**Problem requirements:** Each record below is to be output unchanged, and any picture is to be dropped.

**Exercise materials:**
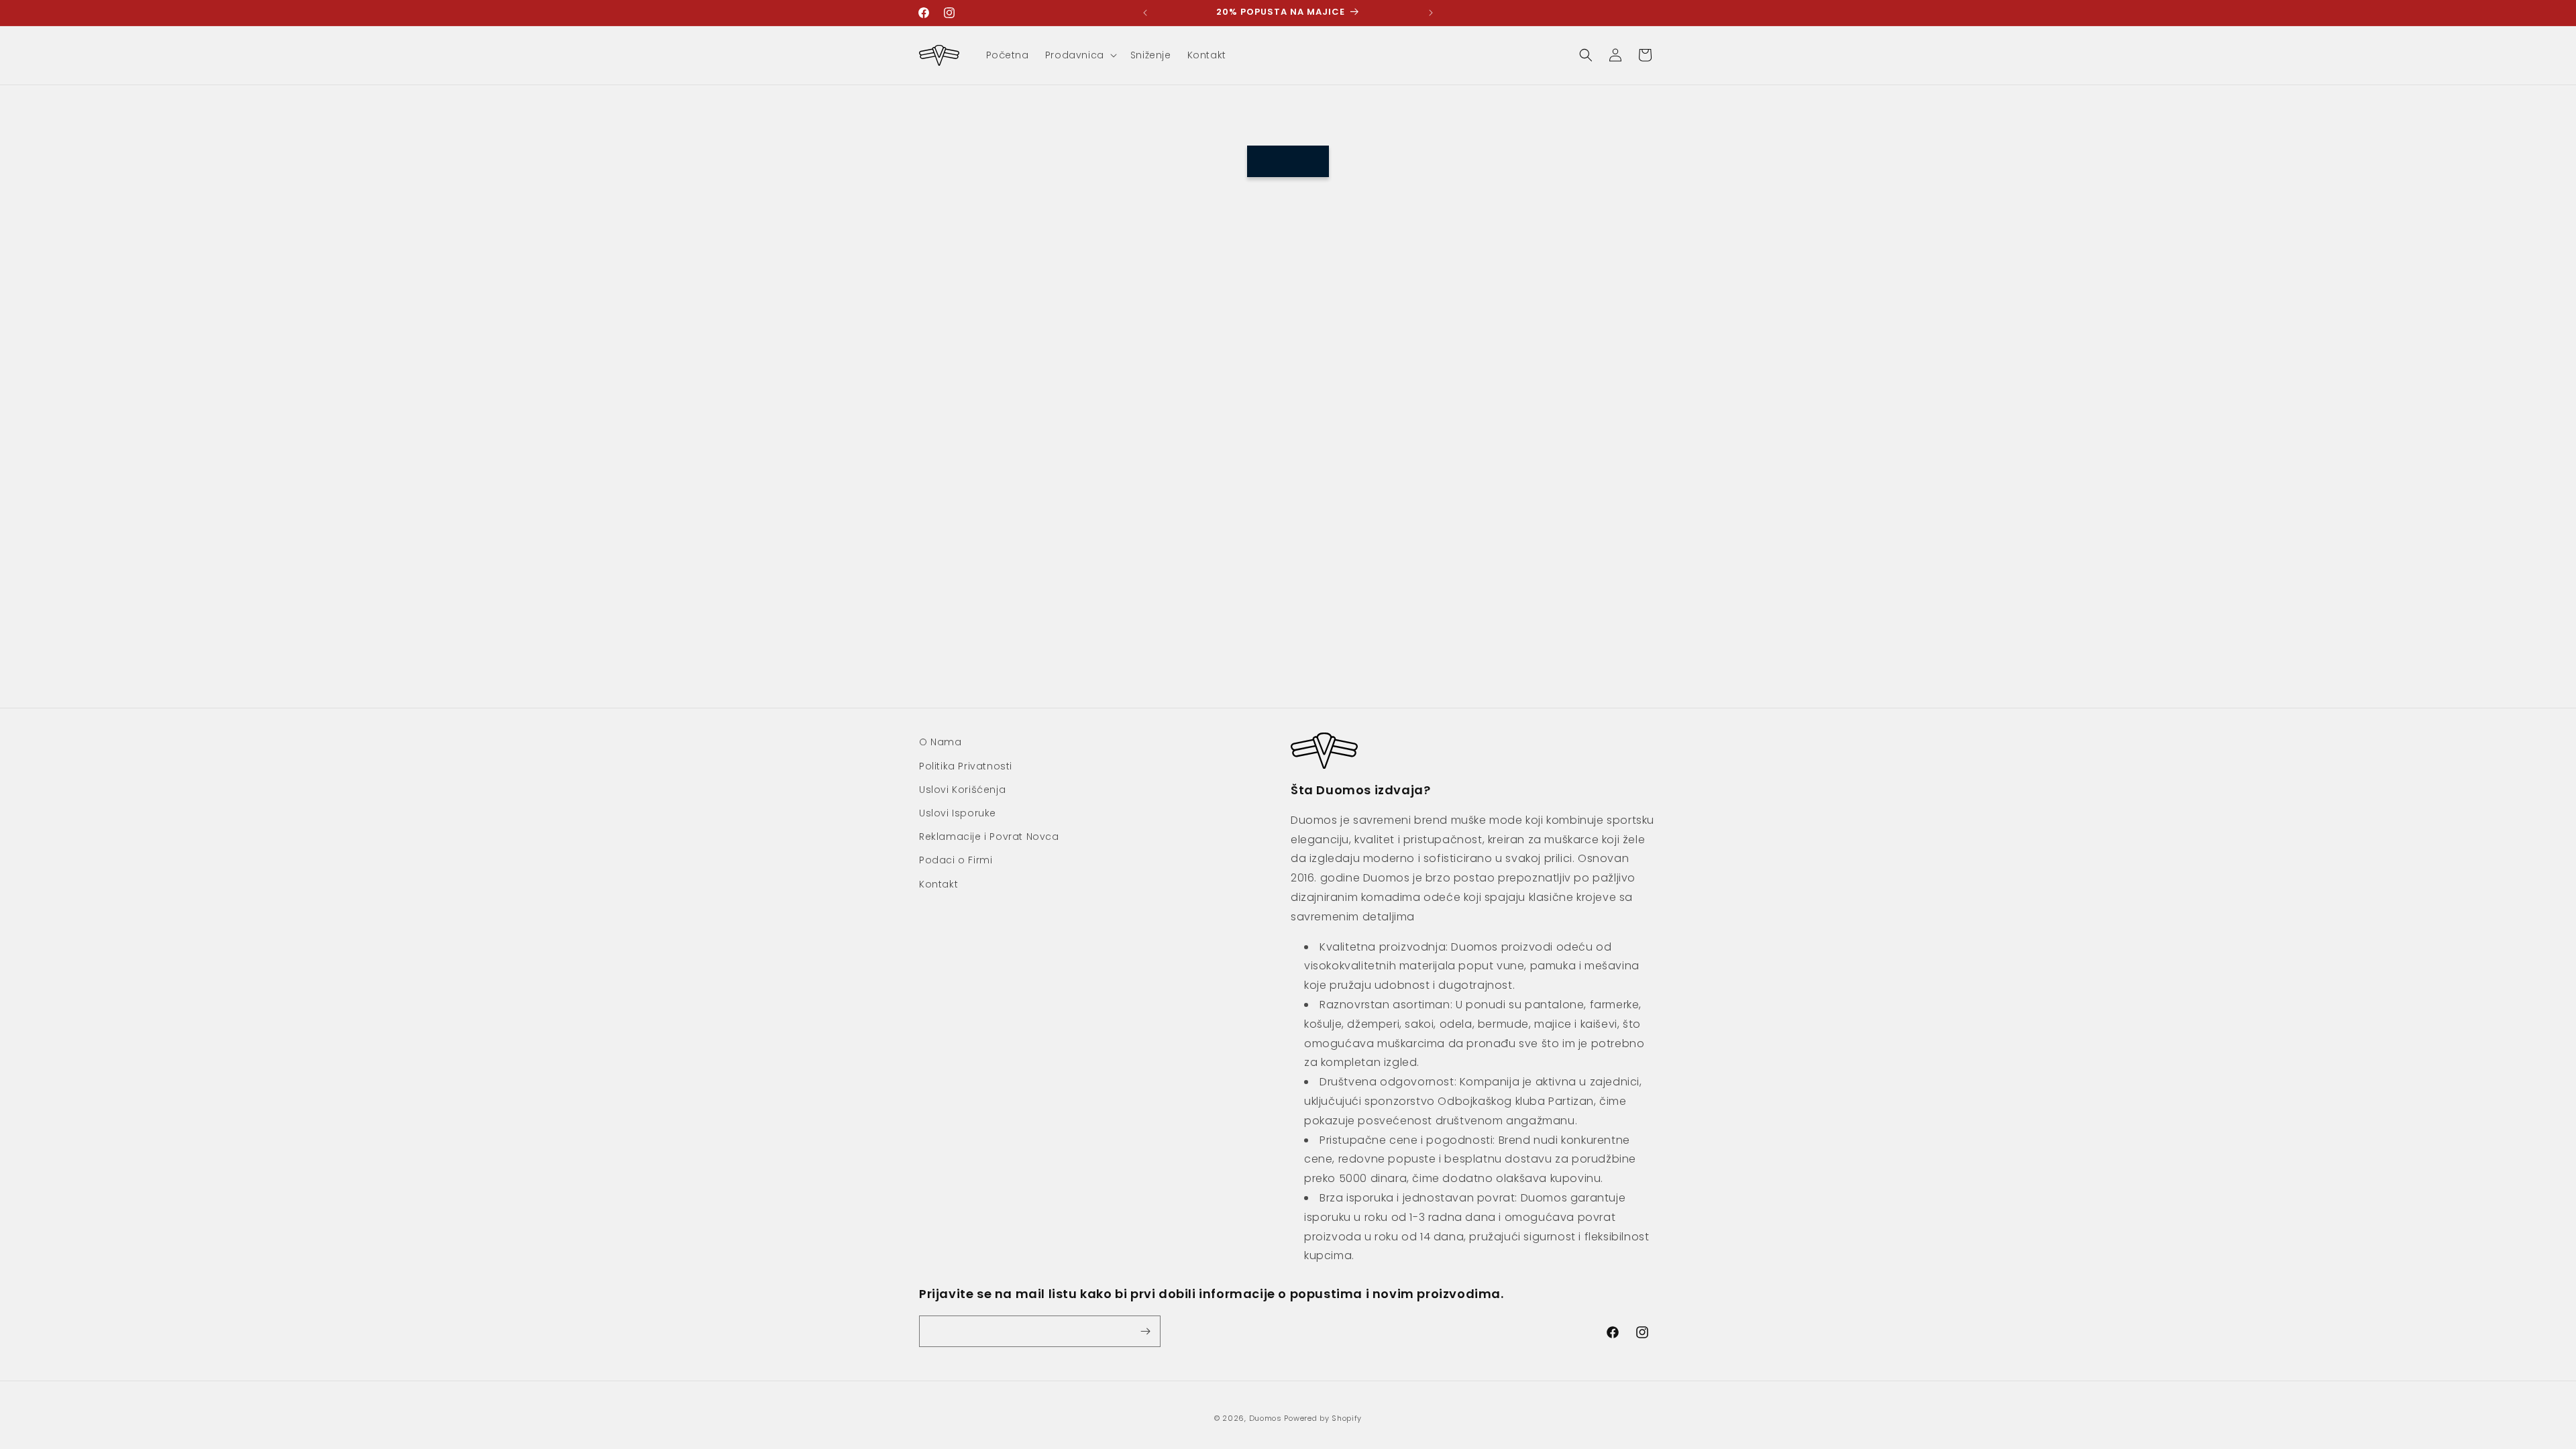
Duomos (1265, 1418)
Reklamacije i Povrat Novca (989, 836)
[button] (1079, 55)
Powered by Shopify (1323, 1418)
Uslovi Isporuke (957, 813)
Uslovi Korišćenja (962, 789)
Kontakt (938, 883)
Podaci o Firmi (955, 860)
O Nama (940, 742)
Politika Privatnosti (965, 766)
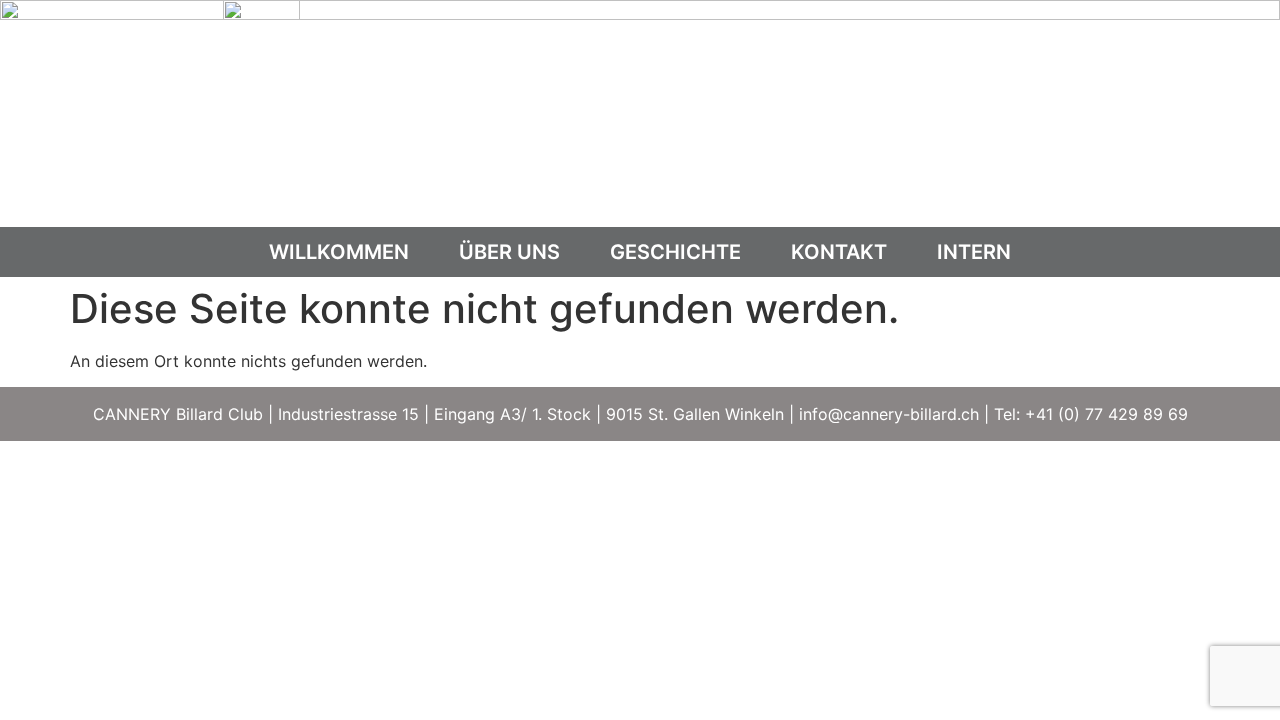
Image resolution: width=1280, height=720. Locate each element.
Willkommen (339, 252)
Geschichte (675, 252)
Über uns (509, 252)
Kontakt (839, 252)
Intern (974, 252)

**Answer to the problem:**
Duomos (1265, 1418)
Reklamacije i Povrat Novca (989, 836)
[button] (1079, 55)
Powered by Shopify (1323, 1418)
Uslovi Isporuke (957, 813)
Uslovi Korišćenja (962, 789)
Kontakt (938, 883)
Podaci o Firmi (955, 860)
O Nama (940, 742)
Politika Privatnosti (965, 766)
Image resolution: width=1280, height=720. Locate each element.
Willkommen (339, 252)
Geschichte (675, 252)
Über uns (509, 252)
Kontakt (839, 252)
Intern (974, 252)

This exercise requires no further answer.